[Goal] Copy out everything from "Having spent more" down to "had hollow legs)" in the WUSOR day forum thread below, swapping "Saturday" for "Friday".

** START OF Article **

# Happy WUSOR day



## owdoggy (Jul 23, 2008)

Confused?  then let me explain.
Having spent more years than I care to remember in various bands a few years ago we decided to have the first meeting of what has become an institution by inviting all the local washed up, sad old rockers (WUSOR), of which I am certainly one, and associated partners & friends to a reunion do on the last Saturday before christmas. Basically we just talk a load of old bollox & drink 'till we fall over  although it has to be said that the women in the group usually outlast the fellas (always knew you lot had hollow legs)

So, with the explanation out of the way I'd just like to wish any WUSORs, apprentice WUSORs ........ you know ....... those wierd young people , anybody who wants to be or indeed knows of one (which basically should cover just about everybody), a happy WUSOR day, a very merry Christmas and a prosperous & healthy New Year.

I go now to get exceedingly bombed  


Doggy


----------



## XTreme (May 17, 2008)

Doggy....you sound like a Sad Old Greaser to me! You better sign up with the rest of us HERE!

Probably best not to mention your Gay Honda though!


----------



## owdoggy (Jul 23, 2008)

XTreme said:


> Doggy....you sound like a Sad Old Greaser to me! You better sign up with the rest of us HERE!
> 
> Probably best not to mention your Gay Honda though!


 A washed up, sad old rocker AND a sad old greaser??????????

Aye, you're probably right


Doggy


----------



## XTreme (May 17, 2008)

Here's something for you Doggy.....Dr Feelgood with the late, great Lee Brilleaux!

** END OF Article **
** START OF Information shown **

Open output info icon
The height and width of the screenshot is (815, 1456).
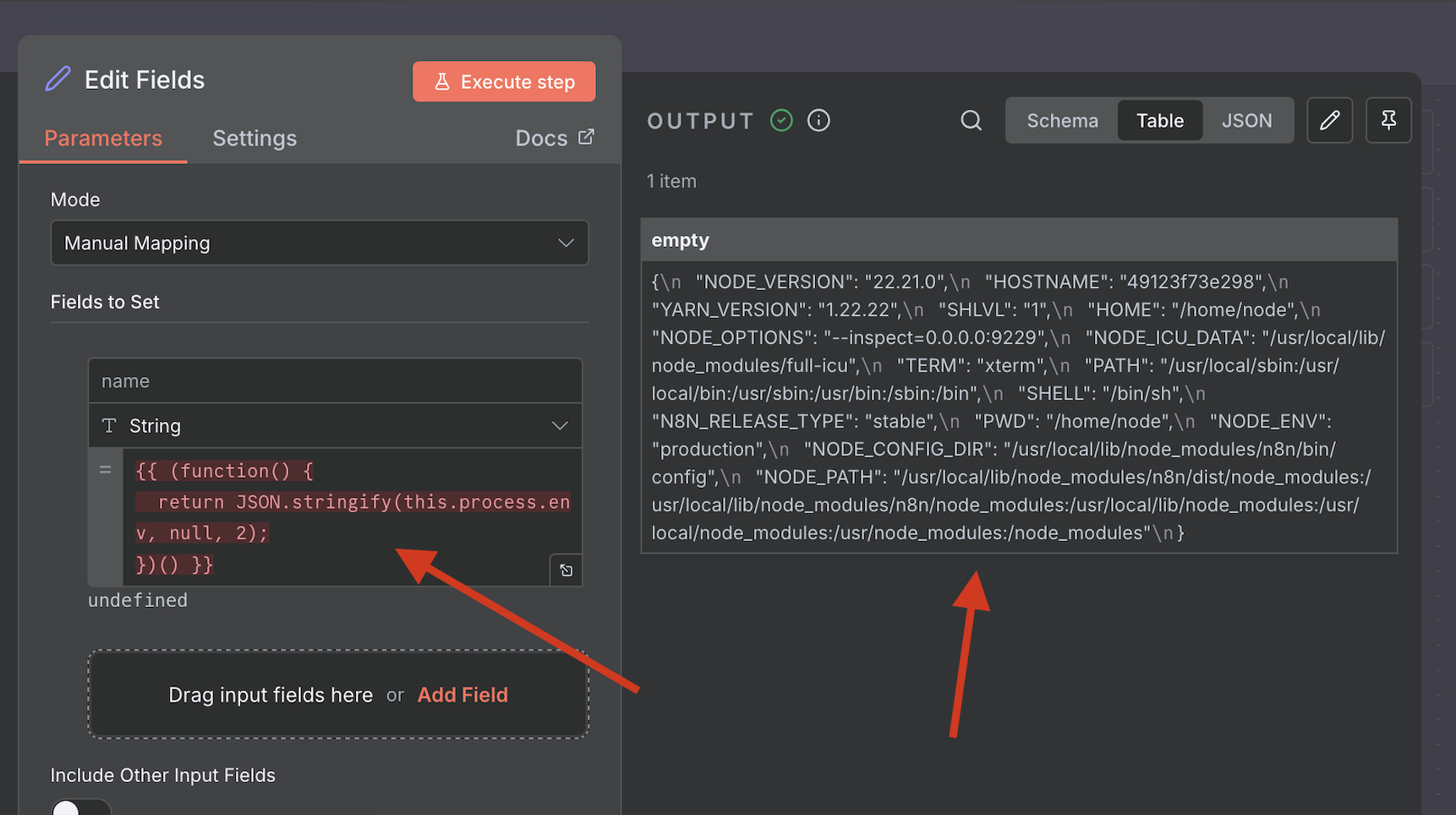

** END OF Information shown **

[Answer]
Having spent more years than I care to remember in various bands a few years ago we decided to have the first meeting of what has become an institution by inviting all the local washed up, sad old rockers (WUSOR), of which I am certainly one, and associated partners & friends to a reunion do on the last Friday before christmas. Basically we just talk a load of old bollox & drink 'till we fall over  although it has to be said that the women in the group usually outlast the fellas (always knew you lot had hollow legs)